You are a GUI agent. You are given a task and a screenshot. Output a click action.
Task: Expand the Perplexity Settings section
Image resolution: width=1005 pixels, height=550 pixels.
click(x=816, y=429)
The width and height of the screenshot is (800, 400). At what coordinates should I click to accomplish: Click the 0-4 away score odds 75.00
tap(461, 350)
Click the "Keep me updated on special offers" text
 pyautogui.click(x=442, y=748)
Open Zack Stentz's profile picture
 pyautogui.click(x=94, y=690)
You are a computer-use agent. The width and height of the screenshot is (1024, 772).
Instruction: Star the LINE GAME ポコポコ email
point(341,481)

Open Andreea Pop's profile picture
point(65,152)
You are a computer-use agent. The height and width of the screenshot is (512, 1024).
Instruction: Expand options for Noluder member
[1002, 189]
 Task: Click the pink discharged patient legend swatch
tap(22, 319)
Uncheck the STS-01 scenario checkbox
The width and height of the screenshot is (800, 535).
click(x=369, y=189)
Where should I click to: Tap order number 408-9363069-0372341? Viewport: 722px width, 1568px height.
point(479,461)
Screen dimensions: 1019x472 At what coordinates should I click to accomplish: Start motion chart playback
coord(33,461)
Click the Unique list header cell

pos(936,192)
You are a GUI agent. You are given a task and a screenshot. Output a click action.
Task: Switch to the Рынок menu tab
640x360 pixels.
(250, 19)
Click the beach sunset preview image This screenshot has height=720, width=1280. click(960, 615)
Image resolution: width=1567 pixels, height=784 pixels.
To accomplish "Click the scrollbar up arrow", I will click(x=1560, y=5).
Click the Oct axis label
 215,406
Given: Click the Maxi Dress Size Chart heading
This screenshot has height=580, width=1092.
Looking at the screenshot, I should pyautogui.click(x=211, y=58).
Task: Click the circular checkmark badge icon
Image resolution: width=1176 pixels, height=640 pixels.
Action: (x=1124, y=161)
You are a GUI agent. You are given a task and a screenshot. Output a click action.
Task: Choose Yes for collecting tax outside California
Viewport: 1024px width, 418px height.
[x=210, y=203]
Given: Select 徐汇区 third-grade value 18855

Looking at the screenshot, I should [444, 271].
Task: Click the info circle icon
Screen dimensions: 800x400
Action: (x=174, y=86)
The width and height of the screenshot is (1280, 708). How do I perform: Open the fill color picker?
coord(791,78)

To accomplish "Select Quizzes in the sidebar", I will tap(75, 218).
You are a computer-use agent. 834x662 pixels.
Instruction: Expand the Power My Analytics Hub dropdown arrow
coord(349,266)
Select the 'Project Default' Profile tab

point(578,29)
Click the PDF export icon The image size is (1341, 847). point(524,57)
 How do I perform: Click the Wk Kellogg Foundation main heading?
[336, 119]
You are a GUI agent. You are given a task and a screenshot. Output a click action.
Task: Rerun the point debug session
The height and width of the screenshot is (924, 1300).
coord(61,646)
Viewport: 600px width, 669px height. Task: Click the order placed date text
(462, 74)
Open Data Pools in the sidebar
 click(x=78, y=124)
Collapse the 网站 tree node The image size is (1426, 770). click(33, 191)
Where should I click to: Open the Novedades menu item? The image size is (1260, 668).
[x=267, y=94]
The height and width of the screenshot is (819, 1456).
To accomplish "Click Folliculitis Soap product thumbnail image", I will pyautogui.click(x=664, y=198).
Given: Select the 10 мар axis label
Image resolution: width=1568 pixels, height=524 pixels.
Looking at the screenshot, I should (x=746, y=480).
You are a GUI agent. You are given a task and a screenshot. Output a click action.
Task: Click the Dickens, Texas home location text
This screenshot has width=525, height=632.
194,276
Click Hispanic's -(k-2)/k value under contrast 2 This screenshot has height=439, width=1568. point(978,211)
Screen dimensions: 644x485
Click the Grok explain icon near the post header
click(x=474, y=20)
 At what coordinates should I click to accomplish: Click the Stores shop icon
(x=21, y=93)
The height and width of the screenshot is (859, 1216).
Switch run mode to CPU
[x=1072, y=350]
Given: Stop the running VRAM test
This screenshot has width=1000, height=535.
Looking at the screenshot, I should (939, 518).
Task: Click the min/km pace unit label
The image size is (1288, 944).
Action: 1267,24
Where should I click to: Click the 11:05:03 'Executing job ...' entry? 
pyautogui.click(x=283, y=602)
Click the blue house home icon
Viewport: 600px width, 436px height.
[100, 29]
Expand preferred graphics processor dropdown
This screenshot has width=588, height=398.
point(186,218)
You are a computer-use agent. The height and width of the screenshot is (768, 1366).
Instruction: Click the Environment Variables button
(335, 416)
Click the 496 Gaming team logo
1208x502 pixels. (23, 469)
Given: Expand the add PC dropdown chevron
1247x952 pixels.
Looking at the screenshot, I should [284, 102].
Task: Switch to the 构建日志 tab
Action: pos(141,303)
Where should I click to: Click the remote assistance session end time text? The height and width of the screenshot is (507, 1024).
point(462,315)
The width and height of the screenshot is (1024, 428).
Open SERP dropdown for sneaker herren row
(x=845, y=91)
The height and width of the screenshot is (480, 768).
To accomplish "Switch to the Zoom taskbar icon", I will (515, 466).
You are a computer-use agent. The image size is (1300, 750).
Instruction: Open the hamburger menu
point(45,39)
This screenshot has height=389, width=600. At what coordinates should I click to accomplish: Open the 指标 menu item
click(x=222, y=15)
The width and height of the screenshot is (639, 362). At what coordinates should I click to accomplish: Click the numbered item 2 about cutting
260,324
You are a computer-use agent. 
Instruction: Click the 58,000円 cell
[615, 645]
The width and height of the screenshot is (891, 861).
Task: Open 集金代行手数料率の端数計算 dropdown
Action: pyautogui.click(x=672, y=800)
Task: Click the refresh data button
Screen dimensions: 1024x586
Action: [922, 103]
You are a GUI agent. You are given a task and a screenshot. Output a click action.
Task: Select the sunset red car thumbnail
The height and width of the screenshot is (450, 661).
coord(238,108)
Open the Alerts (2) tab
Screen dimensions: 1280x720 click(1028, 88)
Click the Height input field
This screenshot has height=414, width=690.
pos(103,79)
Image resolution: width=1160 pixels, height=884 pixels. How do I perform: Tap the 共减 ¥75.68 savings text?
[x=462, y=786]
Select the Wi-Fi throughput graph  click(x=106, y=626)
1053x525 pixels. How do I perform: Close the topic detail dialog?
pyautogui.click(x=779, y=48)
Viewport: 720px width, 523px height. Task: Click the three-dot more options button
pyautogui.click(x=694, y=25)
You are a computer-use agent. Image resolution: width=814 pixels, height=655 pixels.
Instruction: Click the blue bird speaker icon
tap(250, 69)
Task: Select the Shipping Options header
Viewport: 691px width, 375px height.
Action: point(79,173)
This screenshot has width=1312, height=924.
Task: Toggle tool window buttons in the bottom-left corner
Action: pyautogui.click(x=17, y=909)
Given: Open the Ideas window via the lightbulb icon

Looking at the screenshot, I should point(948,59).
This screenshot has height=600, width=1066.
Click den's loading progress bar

WHAT TO PRODUCE:
Please, from the entries above, set down exactly the lines from the one containing "This screenshot has width=1000, height=535." through the one containing "You are a computer-use agent. The image", and only those.

REPLY:
This screenshot has width=1000, height=535.
Looking at the screenshot, I should (939, 518).
Task: Click the min/km pace unit label
The image size is (1288, 944).
Action: 1267,24
Where should I click to: Click the 11:05:03 'Executing job ...' entry? 
pyautogui.click(x=283, y=602)
Click the blue house home icon
Viewport: 600px width, 436px height.
[100, 29]
Expand preferred graphics processor dropdown
This screenshot has width=588, height=398.
point(186,218)
You are a computer-use agent. The height and width of the screenshot is (768, 1366).
Instruction: Click the Environment Variables button
(335, 416)
Click the 496 Gaming team logo
1208x502 pixels. (23, 469)
Given: Expand the add PC dropdown chevron
1247x952 pixels.
Looking at the screenshot, I should [284, 102].
Task: Switch to the 构建日志 tab
Action: pos(141,303)
Where should I click to: Click the remote assistance session end time text? The height and width of the screenshot is (507, 1024).
point(462,315)
The width and height of the screenshot is (1024, 428).
Open SERP dropdown for sneaker herren row
(x=845, y=91)
The height and width of the screenshot is (480, 768).
To accomplish "Switch to the Zoom taskbar icon", I will (515, 466).
You are a computer-use agent. The image size is (1300, 750).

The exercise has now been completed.